Rotary program distributes dictionaries to Farmington third gradersIn a world where technology seems to be doing just about everything for everyone, basic skills can sometimes be lost. Third graders at Farmington schools learned one of those basic skills last month, though, thanks to the Farmington Rotary.
By: Michelle Leonard, The Farmington Independent
In a world where technology seems to be doing just about everything for everyone, basic skills can sometimes be lost. Third graders at Farmington schools learned one of those basic skills last month, though, thanks to the Farmington Rotary.
Over the past two weeks, Rotarians have been going into the schools to deliver dictionaries to students. And the kids thought it was pretty darn cool.
Every year, the club looks for ways they can help students increase achievement in school.
Increasing literacy is one of Rotary’s main goals. This particular project kind of fell into the club’s lap, Farmington Rotarian Anika Rychner said. The Apple Valley Rotary Club had purchased dictionaries for a similar distribution in their area, but had extras. The Apple Valley club asked if Farmington’s Rotary would be interested in taking the extras. They were.
Rotarians made it around to all of the elementary schools in District 192. They took turns distributing the books in the third grade classrooms, then had student look up important words like “ethics” and “morals.”
They also showed students some pretty cool things in the dictionaries, which included a basic sign language table, a Braille table and the world’s longest word, which contains more than 1,000 letters.
The dictionaries belong to the students –- not the schools.

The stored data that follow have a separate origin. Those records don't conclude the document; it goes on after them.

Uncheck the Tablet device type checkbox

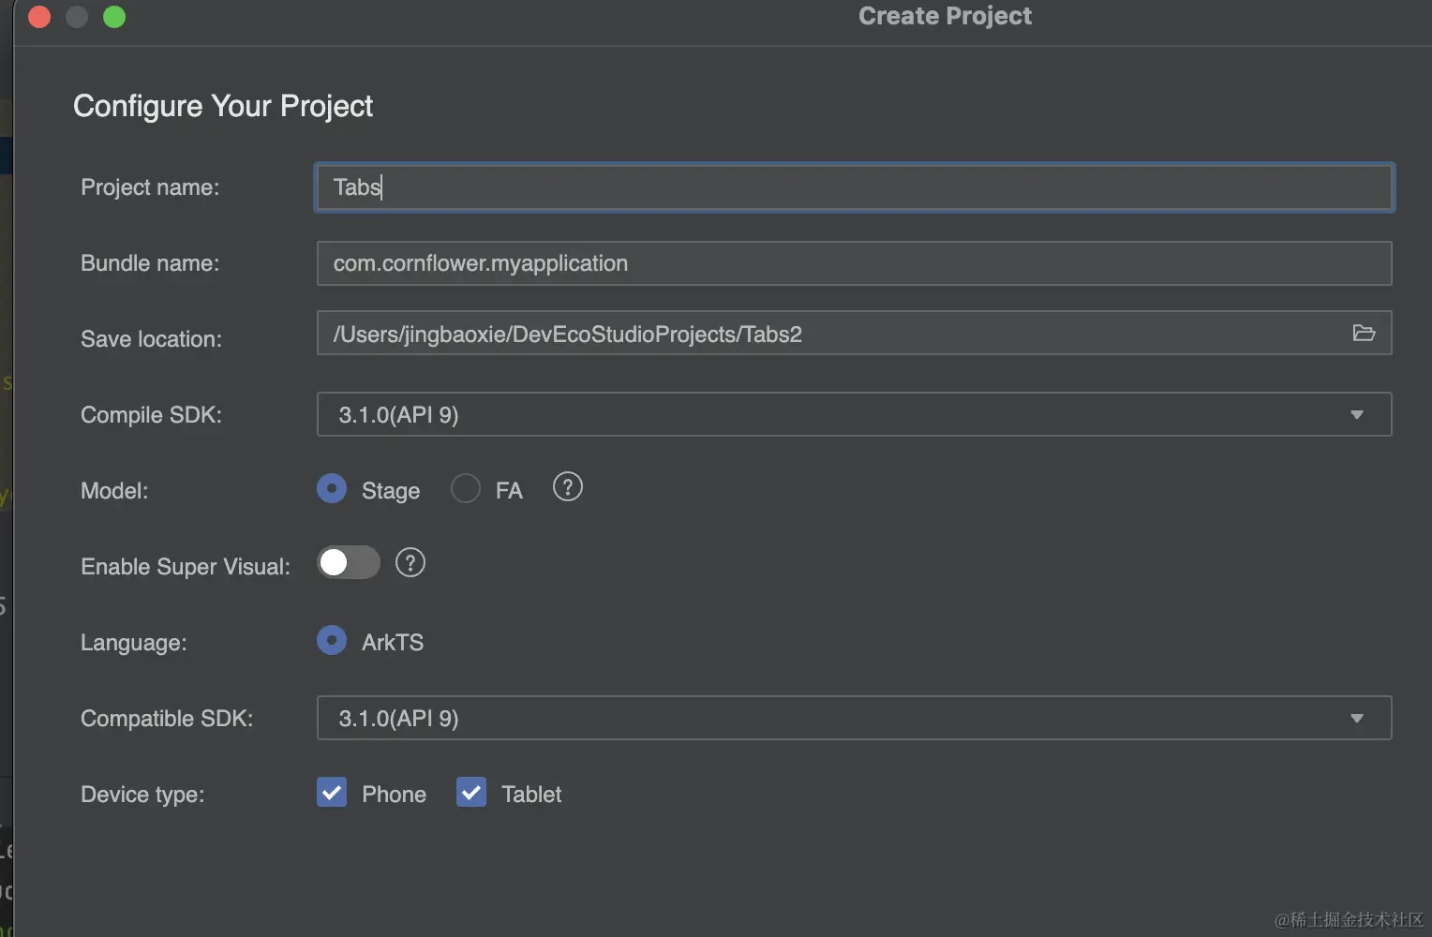click(x=471, y=793)
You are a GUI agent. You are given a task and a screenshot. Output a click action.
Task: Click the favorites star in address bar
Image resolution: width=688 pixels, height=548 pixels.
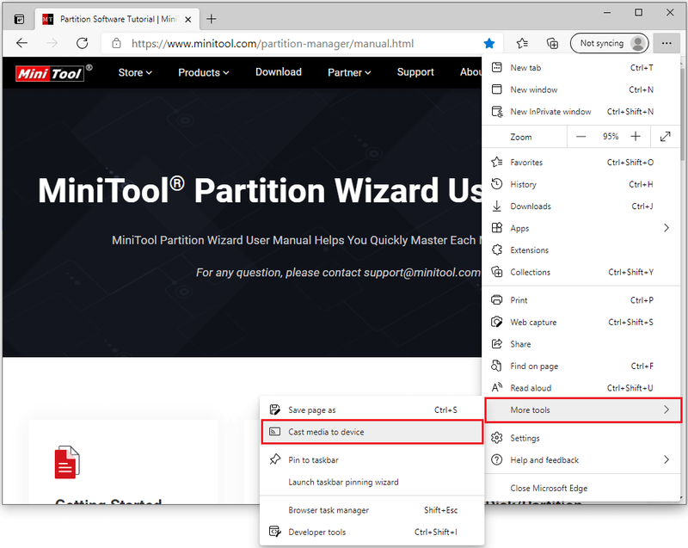[488, 43]
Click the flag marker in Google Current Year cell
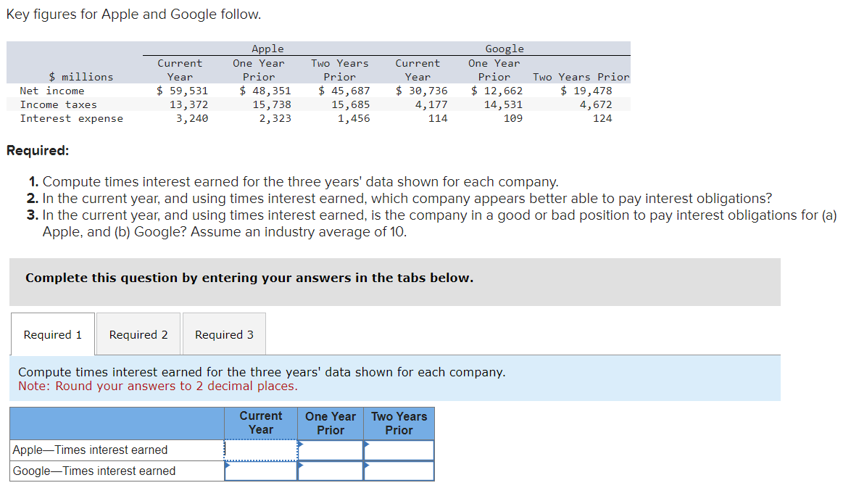Viewport: 851px width, 496px height. pyautogui.click(x=228, y=465)
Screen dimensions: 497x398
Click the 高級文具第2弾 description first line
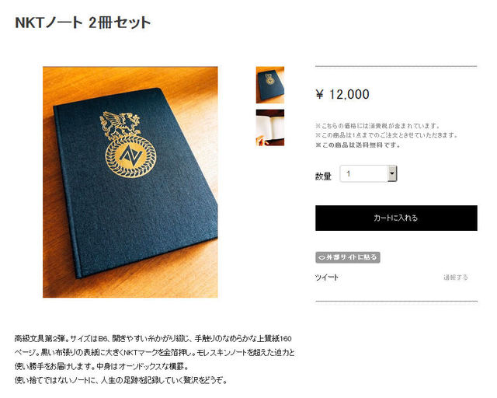(153, 339)
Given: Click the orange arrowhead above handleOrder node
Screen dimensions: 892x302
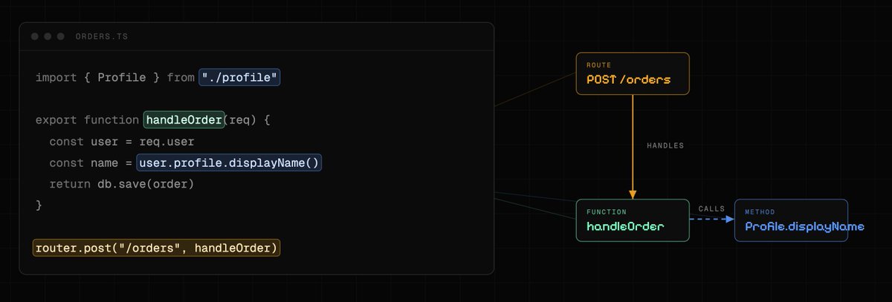Looking at the screenshot, I should pos(633,194).
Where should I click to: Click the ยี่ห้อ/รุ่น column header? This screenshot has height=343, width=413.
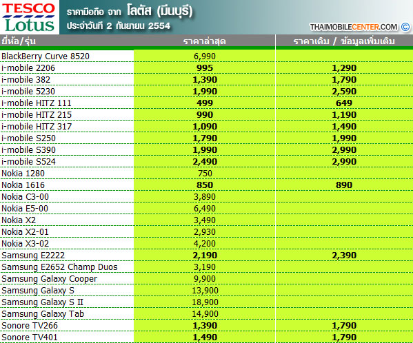(19, 41)
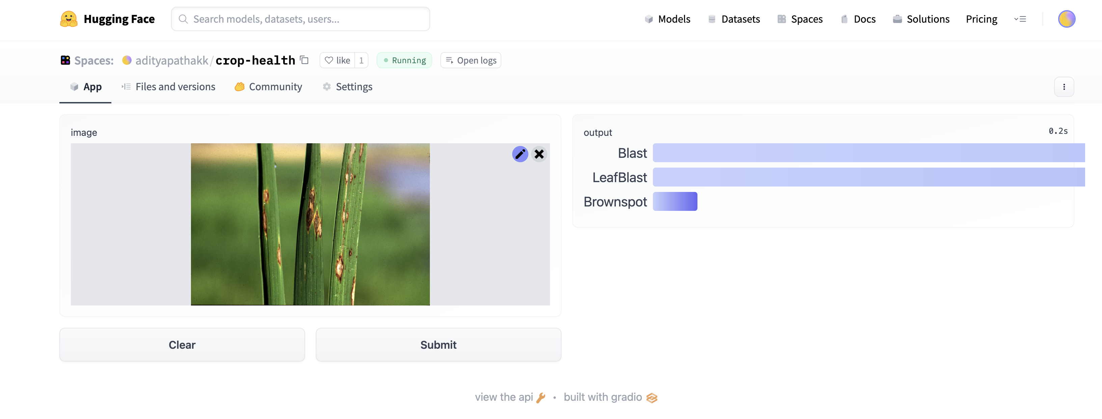Clear the image input
The image size is (1102, 419).
click(182, 344)
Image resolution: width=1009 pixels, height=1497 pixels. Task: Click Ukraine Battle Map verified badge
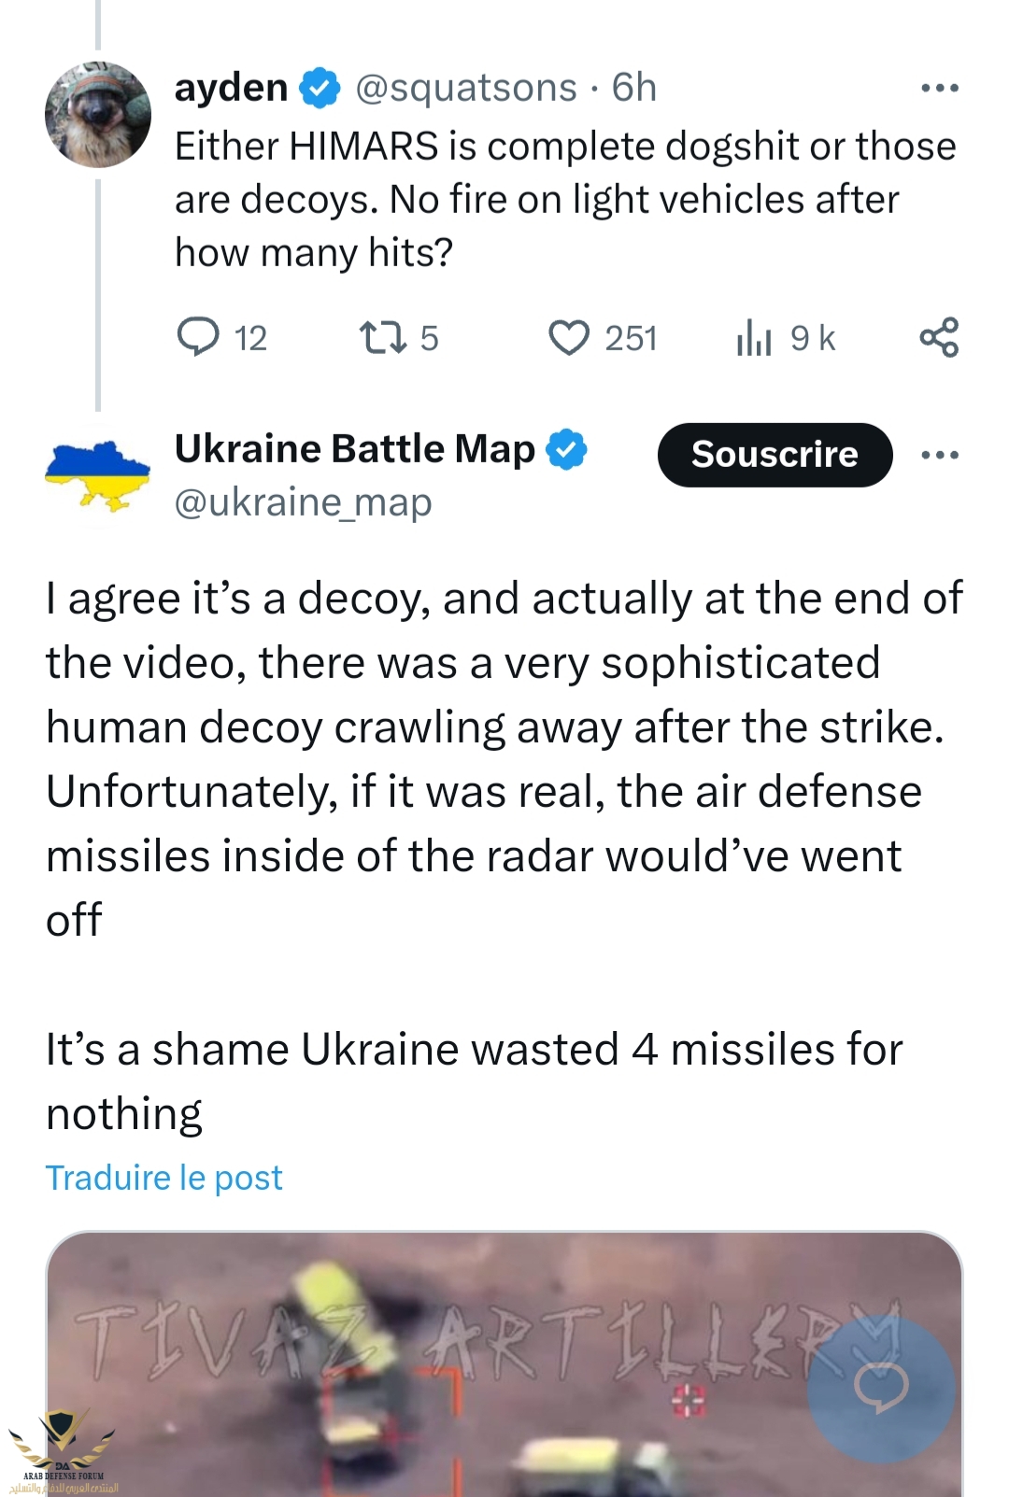(x=567, y=449)
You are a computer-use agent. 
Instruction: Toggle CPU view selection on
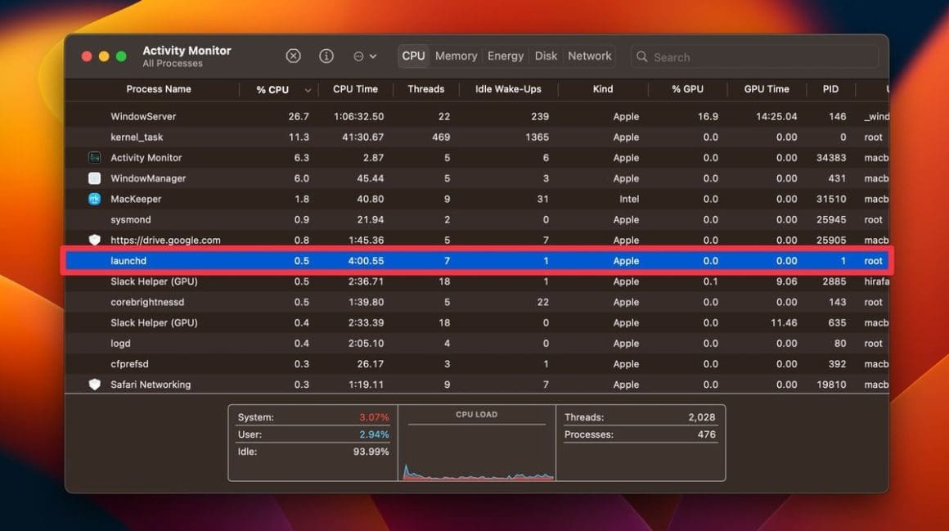pos(413,56)
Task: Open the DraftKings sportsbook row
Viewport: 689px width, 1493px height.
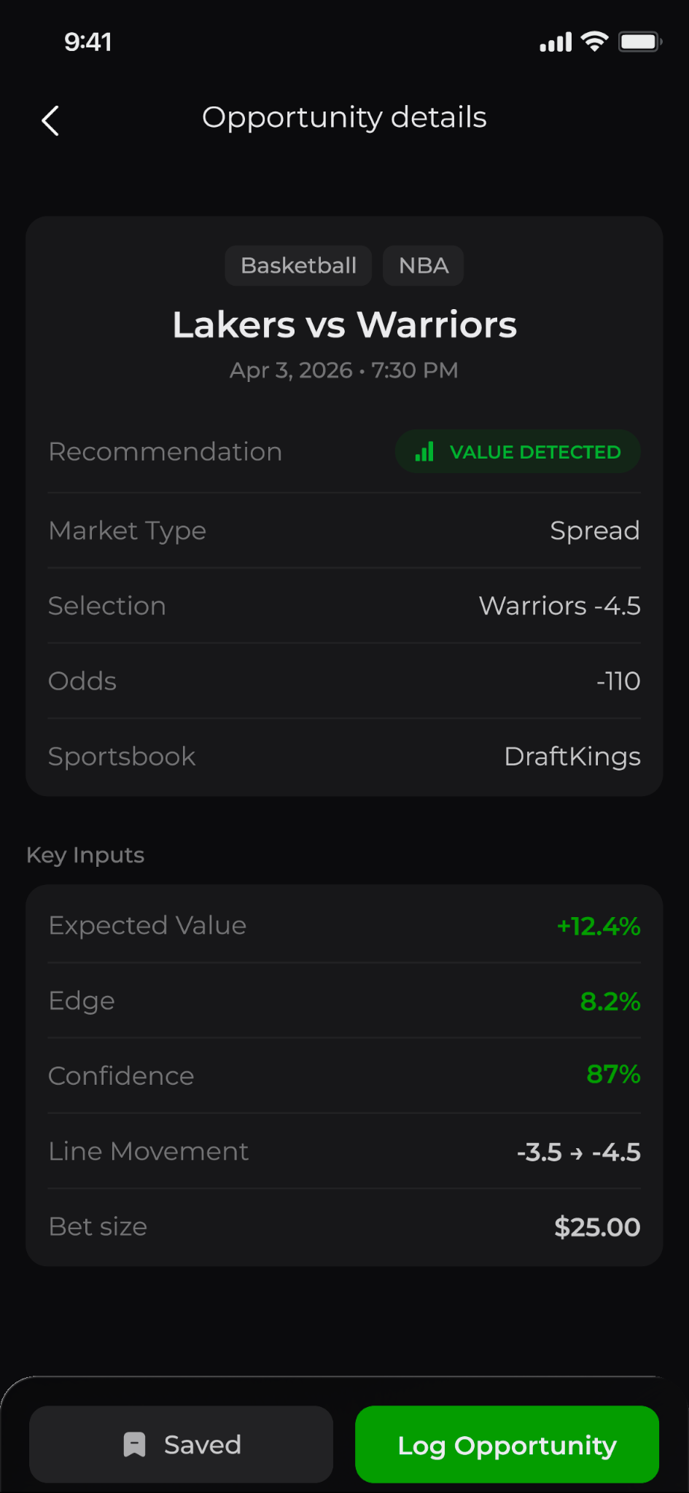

Kids were encouraged to write their own names inside the cover of the book, and to hold on to it as they continue their education.
The club was pleasantly surprised by the response they received from students and the teachers. The kids thought it was pretty cool they could keep the dictionaries, but teachers asked if Rotary would be able to provide dictionaries in future years, too.
It’s something Rychner and her fellow Rotarians think may become an on-going project.
“This is a way for us to pull up our sleeves and go out and do community service,” she said. “It’s that actual service instead of just writing a check.”